We were all having a great time - they in their outlandish and crazy getups, and me obviously not dressed for the part. But if you look really close at that photo, squint a bit, and stare for long enough, you can see me hiding in the glint of your tightly controlled gaze, the way your hip slumped to one side to pose, revealing the girl you couldn't throw away no matter how hard you tried.
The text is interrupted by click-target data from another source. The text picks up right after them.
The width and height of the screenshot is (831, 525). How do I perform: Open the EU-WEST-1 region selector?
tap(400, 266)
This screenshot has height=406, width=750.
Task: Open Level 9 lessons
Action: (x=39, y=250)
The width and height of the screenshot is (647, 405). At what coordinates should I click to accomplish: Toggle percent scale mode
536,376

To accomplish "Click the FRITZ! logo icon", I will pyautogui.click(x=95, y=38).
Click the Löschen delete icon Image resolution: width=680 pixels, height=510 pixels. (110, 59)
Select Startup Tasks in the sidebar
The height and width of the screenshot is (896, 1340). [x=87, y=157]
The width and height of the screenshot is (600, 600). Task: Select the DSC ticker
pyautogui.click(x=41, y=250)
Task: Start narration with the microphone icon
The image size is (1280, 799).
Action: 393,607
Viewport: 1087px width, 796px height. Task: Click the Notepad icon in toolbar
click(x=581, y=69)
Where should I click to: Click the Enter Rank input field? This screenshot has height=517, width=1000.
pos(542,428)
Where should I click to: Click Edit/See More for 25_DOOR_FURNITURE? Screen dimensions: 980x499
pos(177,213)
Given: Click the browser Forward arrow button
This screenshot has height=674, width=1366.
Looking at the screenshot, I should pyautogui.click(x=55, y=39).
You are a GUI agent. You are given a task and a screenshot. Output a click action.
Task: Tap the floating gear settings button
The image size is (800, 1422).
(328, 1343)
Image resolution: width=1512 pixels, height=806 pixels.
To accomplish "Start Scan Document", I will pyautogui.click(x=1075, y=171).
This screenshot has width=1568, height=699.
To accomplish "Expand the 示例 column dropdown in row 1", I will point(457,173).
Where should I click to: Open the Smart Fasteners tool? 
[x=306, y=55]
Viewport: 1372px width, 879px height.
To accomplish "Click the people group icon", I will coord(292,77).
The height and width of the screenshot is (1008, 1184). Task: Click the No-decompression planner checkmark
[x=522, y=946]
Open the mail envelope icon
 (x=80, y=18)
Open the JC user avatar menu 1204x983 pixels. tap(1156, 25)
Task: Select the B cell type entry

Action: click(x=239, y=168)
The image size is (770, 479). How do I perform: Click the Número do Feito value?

I wish you'd told your girlfriend yes after any of the dozens of conversations you had about being trans. I wish you'd have stuck to it when you finally did agree. I wish you'd have told the school therapist to screw off when he said you were a transvestite. I wish you'd have taken a step back, being the smart boy you were, and realized just how stupid you sounded when you said I'm not transgender, but I sometimes I wish I were a girl - followed quickly by don't tell anybody!
I wish somebody would have smacked some sense into you, or sat you down for an intervention, or really anything a little more forceful than "whatever, buddy." But hey, you were good at being nonchalant - this much I know for fact. That's why I volunteer. That's why I'm stepping in for the kids and bearing witness. I know. You're not alone.
Because in the end, nobody should have to deal with crap like this alone. If they say they want to, they're lying. You taught me that.
So I guess, in a strange, roundabout, way, I should be saying thank you. Thank you for being such a jerk when you were in the closet. Thank you for being a stubborn asshole. Thank you for hitting rock bottom. You gave me the tools and the power I needed to help others not end up like you.
"Go Forth, and Do Good Things," or whatever the president of the college is sending kids out on at graduation nowadays.